Les marinas sont souvent des endroits chics parce que les gens chics qui ont un gros bateau les affectionnent particulièrement (mais pourquoi diable laisser son bateau au mouillage sans eau courante ni électricité ??? On n'est pas des bêtes !). En effet, elles offrent, outre l'eau et l'électricité au ponton, le loisir d'aller au restaurant en arpentant les allées de palmiers chaussé de mocassins marines et de bermudas crèmes, sans se mouiller les fesses lors d'un trajet en annexe. Elles offrent aussi le loisir de déjeuner sur la terrasse du cockpit et se faire admirer par tous les badauds qui passent. Enfin, elles permettent d'avoir l'impression de vivre sur l'eau même quand le bateau ne quitte jamais sa place. Moi, j'aime bien les marinas, parce qu'elles donnent un peu l'impression de se promener à
Walibi. C'est toujours distrayant après plusieurs jours de mer ou d'ermitage dans des mouillages déserts. Cependant, ici à
Bas-du-Fort, nous n'avons pas pris de place au ponton. En fait nous n'en prenons jamais. Heureusement pour nous, il existe toujours, devant les marinas, des lieux de mouillages forains où l'on peut lâcher son ancre sans payer un
copec, et profiter des services de la marina en s'y rendant en annexe.

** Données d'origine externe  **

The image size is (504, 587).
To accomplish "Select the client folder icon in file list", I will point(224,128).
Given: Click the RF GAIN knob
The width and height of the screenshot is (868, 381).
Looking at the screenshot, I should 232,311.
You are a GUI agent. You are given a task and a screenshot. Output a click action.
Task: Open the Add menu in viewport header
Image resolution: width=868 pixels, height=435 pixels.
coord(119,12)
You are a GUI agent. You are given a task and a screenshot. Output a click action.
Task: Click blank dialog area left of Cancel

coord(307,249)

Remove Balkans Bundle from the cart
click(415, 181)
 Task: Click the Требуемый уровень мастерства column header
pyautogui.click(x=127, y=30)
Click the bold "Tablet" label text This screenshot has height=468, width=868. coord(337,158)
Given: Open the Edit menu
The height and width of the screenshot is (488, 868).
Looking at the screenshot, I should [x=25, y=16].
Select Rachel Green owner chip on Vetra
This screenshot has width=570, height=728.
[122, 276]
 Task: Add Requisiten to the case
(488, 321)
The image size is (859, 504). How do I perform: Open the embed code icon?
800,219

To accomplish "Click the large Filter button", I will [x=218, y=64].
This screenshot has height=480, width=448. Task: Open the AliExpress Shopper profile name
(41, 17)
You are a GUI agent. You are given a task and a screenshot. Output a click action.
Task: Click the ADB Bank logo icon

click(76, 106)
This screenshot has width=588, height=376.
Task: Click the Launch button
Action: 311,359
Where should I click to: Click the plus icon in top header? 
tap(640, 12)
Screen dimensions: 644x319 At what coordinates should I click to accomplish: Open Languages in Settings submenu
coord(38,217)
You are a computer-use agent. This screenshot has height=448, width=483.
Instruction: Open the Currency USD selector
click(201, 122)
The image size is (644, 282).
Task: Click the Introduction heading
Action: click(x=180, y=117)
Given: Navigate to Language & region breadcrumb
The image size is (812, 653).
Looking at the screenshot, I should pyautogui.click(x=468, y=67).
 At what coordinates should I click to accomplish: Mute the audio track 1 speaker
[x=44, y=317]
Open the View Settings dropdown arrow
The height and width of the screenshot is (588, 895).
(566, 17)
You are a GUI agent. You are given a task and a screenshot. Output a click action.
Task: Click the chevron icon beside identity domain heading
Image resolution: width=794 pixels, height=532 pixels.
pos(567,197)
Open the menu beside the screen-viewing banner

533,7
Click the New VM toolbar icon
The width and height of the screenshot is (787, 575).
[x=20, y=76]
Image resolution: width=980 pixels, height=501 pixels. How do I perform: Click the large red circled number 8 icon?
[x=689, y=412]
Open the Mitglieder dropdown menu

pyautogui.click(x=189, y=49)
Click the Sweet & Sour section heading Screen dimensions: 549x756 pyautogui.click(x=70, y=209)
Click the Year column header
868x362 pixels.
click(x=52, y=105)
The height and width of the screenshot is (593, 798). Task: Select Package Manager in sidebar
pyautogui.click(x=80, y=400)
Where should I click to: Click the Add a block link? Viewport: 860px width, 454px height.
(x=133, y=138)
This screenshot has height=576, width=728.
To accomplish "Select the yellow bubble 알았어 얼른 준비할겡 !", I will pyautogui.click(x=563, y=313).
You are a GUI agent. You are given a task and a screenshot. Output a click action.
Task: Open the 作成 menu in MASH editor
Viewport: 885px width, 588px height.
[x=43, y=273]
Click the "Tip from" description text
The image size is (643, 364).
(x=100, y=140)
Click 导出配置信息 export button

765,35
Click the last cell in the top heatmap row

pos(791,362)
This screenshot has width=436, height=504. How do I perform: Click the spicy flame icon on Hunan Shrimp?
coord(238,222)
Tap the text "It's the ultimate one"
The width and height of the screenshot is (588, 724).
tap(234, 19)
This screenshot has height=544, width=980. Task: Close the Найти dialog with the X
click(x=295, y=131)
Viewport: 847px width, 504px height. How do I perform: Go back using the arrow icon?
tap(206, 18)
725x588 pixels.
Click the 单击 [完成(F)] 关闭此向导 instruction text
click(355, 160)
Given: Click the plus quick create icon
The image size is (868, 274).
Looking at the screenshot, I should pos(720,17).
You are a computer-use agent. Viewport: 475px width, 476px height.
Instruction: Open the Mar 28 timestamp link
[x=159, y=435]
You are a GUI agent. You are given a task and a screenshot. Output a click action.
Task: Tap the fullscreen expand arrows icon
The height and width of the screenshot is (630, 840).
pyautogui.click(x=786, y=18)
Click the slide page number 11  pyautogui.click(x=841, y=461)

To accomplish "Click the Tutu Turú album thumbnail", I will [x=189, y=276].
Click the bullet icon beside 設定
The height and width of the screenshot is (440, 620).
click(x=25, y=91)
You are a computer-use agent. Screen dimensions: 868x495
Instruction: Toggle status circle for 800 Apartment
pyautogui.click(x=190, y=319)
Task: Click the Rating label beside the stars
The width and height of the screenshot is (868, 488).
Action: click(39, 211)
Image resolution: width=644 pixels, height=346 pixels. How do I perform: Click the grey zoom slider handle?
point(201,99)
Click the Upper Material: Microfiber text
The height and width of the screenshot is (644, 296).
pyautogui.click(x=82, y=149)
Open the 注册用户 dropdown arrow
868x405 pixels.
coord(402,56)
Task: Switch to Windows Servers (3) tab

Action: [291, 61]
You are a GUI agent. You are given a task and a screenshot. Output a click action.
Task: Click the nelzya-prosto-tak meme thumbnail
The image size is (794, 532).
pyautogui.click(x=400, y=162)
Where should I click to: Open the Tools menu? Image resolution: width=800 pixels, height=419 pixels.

Voilà, ainsi avons-nous pris rendez-vous pour sortir le bateau de l'eau mercredi pour un carénage de trois jours : grattage complet de la coque, ponçage, et antifouling (en effet, notre précédent antifouling est pratiquement mort, remplacé par une moelleuse couche d'algues et de pousses-pieds : dur-dur les eaux tropicales). On a aussi trouvé, chez les shipchandlers du coin, un nouveau palan de hale-bas de la marque Lewmar en promotion (car modèle de l'an dernier) (notre ancien avait explosé dans un grain), on va faire refaire les deux parties basses des galhaubans et enfin, on a pris rendez-vous avec un professionnel pour une révision du moteur. En attendant, entre deux couches de peinture, nous aurons tout le temps d'aller prendre le petit déjeuner au bar-lounge du coin à la déco Buddah Bar qui fait zone wifi gratuite, puis laisser 10 kg de linge sale à la laverie, déjeuner au restaurant japonais, avaler une glace Haagen-Dazs sur le coup des seize heures avant de démarrer l'apéro au café créole "Le Pirate Caribéen" - déco bois flotté et déluge de plantes vertes - , avant de dîner au "Trésors de Rome", l'italien dont la façade peinte de bas-reliefs fleuris est ornée de moulures de plâtre en rosaces. Tout un programme.